[Collected data entries]
*** Block opens ***

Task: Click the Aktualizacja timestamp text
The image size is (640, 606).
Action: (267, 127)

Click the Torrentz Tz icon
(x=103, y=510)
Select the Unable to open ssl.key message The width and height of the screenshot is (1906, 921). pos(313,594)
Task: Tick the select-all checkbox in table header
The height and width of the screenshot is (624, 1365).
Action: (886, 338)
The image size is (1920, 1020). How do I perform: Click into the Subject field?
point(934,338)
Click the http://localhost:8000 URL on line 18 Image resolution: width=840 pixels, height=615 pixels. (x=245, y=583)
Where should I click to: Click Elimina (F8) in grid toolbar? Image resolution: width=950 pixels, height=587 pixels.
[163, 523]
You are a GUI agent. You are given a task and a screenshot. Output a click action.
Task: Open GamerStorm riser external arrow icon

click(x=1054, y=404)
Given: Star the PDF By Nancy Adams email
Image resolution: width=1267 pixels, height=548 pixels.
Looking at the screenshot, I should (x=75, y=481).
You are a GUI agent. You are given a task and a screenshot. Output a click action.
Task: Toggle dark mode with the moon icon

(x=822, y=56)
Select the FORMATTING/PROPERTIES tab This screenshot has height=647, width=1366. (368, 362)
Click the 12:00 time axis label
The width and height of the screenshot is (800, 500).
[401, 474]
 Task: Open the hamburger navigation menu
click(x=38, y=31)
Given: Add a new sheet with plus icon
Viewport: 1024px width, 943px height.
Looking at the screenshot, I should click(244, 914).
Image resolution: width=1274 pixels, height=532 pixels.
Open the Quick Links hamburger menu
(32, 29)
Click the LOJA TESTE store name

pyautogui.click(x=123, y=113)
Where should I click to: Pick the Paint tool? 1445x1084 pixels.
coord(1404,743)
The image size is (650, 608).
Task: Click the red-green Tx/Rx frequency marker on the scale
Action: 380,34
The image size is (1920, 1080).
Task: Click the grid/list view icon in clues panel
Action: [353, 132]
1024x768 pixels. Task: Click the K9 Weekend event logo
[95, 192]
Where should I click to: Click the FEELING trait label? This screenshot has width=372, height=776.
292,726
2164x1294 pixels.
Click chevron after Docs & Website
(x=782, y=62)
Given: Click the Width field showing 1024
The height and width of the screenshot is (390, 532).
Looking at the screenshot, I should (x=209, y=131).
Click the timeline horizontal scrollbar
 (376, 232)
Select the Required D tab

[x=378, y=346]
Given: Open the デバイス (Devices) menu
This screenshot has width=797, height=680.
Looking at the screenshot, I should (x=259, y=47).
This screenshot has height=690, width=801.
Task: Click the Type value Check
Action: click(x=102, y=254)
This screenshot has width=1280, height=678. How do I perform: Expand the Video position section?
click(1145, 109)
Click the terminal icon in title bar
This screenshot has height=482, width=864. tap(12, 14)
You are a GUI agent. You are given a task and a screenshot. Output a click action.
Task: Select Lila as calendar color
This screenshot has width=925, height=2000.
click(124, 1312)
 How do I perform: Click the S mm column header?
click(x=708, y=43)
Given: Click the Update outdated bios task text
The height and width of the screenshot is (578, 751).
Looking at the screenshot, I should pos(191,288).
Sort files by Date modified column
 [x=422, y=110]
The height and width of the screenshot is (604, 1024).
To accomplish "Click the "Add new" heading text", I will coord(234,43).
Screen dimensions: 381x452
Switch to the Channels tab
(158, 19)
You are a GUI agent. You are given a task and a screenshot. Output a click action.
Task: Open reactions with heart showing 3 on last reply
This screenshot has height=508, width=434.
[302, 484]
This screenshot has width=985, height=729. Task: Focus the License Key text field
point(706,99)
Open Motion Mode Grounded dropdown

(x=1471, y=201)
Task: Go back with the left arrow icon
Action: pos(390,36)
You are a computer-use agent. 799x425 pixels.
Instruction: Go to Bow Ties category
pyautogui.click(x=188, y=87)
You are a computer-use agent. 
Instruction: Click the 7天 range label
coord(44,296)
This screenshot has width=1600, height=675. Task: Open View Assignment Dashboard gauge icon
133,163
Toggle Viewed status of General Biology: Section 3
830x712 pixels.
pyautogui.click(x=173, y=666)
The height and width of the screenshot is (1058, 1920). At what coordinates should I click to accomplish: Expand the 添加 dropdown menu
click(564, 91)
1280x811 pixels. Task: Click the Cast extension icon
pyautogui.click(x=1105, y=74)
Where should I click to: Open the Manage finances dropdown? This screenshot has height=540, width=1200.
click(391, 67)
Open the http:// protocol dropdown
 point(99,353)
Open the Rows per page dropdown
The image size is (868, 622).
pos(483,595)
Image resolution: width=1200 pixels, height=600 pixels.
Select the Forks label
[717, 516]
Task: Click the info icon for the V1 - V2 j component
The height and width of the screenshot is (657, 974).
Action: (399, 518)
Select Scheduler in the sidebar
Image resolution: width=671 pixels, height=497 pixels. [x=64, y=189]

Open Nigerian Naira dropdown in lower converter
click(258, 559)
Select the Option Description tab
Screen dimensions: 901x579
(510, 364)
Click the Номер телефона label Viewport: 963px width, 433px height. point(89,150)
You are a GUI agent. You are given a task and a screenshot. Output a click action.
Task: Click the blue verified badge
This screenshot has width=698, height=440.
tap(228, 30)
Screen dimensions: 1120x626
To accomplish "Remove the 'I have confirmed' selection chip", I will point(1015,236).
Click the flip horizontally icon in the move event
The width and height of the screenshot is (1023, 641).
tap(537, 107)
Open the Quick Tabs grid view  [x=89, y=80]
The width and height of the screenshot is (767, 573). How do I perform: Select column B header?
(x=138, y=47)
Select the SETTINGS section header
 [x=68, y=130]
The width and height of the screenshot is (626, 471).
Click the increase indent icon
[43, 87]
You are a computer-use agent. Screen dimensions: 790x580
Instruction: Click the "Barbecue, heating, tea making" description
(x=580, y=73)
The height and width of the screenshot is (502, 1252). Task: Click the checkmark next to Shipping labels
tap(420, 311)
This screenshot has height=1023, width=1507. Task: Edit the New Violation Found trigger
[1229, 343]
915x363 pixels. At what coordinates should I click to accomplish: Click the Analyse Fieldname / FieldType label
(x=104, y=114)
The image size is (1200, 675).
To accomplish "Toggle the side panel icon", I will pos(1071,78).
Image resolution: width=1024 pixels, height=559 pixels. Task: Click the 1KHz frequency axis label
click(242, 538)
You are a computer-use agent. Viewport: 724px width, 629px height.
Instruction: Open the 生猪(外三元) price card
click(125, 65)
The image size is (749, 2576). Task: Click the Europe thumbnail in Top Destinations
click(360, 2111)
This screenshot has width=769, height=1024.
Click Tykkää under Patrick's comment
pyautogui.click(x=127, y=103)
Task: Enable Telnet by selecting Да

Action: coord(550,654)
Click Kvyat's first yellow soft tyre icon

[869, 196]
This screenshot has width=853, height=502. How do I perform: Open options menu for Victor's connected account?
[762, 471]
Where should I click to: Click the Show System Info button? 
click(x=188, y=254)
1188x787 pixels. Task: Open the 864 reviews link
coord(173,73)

*** Block closes ***

[Task prompt]
Could you reproduce, exactly, every line above from the line with "Task: Open reactions" to the line with "You are a computer-use agent. 799x425 pixels.", and no other line? Both ends count.

[Problem solution]
Task: Open reactions with heart showing 3 on last reply
This screenshot has height=508, width=434.
[302, 484]
This screenshot has width=985, height=729. Task: Focus the License Key text field
point(706,99)
Open Motion Mode Grounded dropdown

(x=1471, y=201)
Task: Go back with the left arrow icon
Action: pos(390,36)
You are a computer-use agent. 799x425 pixels.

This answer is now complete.